By Mass Communication Specialist 3rd Class Ricardo R. Guzman, USS George Washington Public Affairs
YOKOSUKA, Japan – Three hundred Sailors were frocked to their next higher pay grade during a ceremony on board the Nimitz-class aircraft carrier USS George Washington (CVN 73), Dec. 1.
The ship’s newest petty officer first, second and third class selectees stood in ranks and made their way onto the stage as Capt. Greg Fenton, George Washington’s commanding officer, personally congratulated and handed each newly-promoted petty officer their frocking letter.
Frocking authorizes Sailors to assume the title, wear, obligation and authority of the next higher pay grade based on the semi-annual advancement exam results.
“Today we’re holding a frocking quarters to advance those who made it through the rigors of the advancement test,” said Fenton. “That is the best reason to hold a quarters, to frock the large number of Sailors crossing the stage to get advanced to the next highest pay-grade.”
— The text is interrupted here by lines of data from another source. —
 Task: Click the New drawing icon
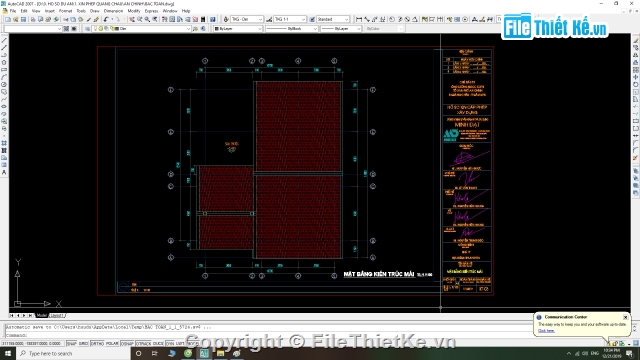(8, 19)
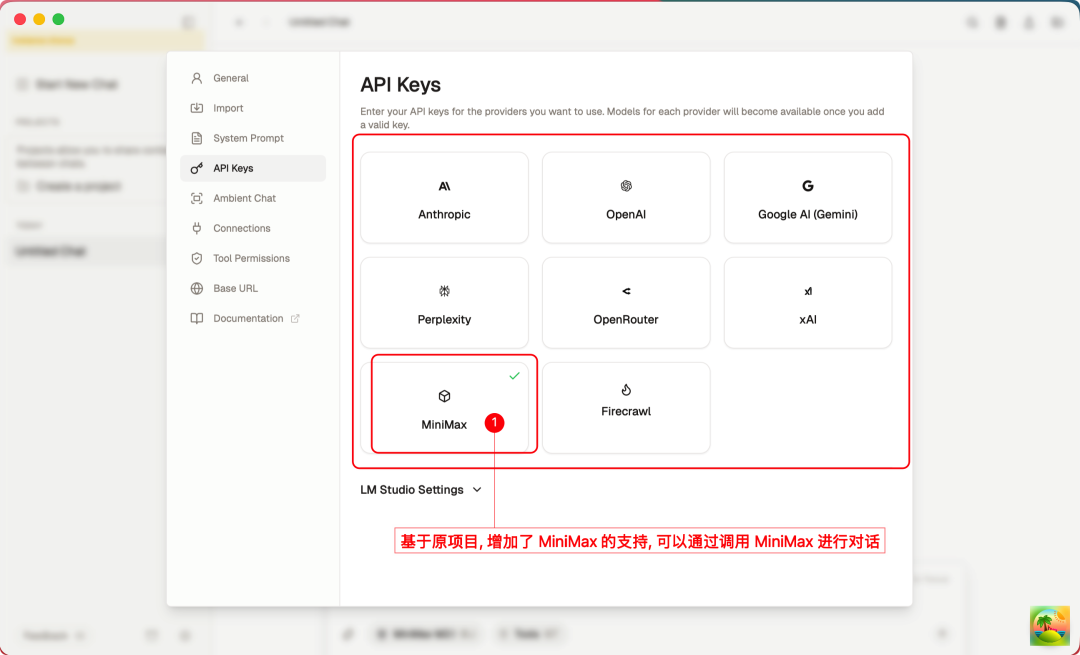This screenshot has height=655, width=1080.
Task: Click the tropical island image in corner
Action: [x=1049, y=626]
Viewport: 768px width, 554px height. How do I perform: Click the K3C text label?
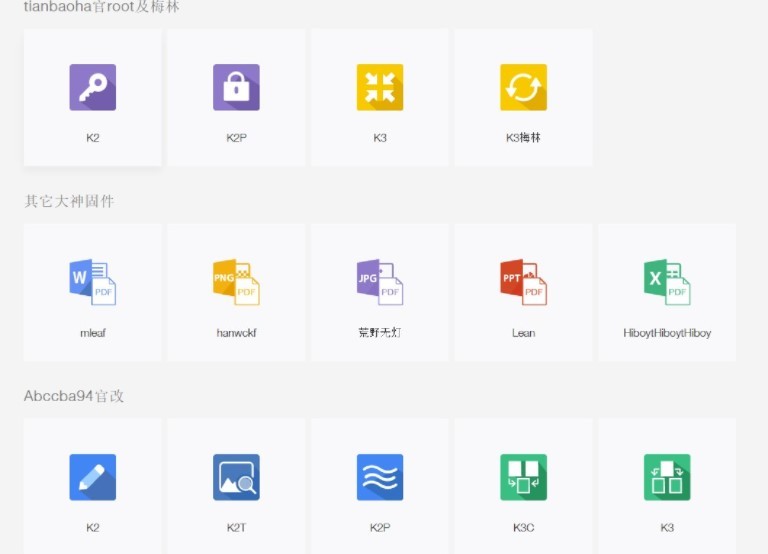tap(523, 527)
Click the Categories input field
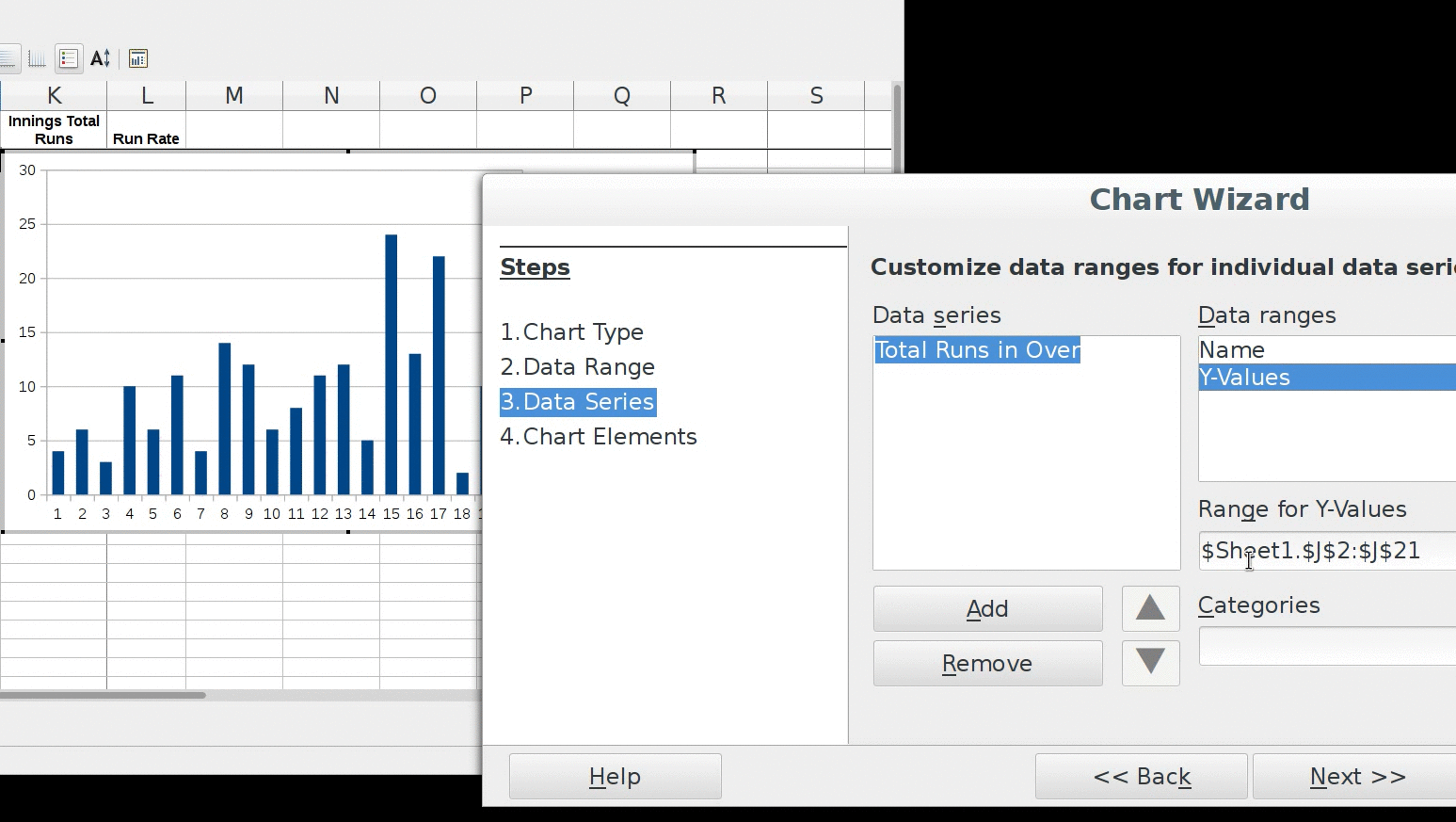 click(1327, 646)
Frocked Sailors carry increased authority but are not entitled to higher monetary allowances until they are actually promoted. The Navy is the only branch of the U.S. military that practices this tradition.
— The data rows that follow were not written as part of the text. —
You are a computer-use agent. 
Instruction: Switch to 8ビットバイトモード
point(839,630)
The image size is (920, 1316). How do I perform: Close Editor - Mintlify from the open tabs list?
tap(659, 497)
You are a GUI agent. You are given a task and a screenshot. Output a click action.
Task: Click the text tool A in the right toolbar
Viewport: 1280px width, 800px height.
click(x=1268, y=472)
“It was amazing to frock all these Sailors today,” said George Washington’s Command Master Chief Jason Haka. “This was a demonstration of how much in-rate knowledge our George Washington Sailors have.”
The newly-frocked petty officers waited more than two months to find out if they would be advanced to the next higher pay grade.
“It’s a little nerve-wracking waiting for the results,” said Areographer’s Mate 2nd Class Kristena Huck, from Deming, Wash. “You forget about it while being underway because we get so busy, but I was very happy to hear the results. I feel like I accomplished a lot this underway.”
All newly-promoted petty officers third class selectees attended a mandatory petty officer indoctrination course where they learned the responsibilities of leadership. Petty officer first and second class selectees completed leadership courses that helped them learn and prepare to take on their new responsibilities.
“I’m proud to see that the Sailors here in the forward-deployed naval forces really know what they’re doing and today shows that,” said Haka. “For those that couldn’t advance, just keep studying and try a little harder. Remember to lead by example because that will gain the respect of your peers and your leadership skills will grow.”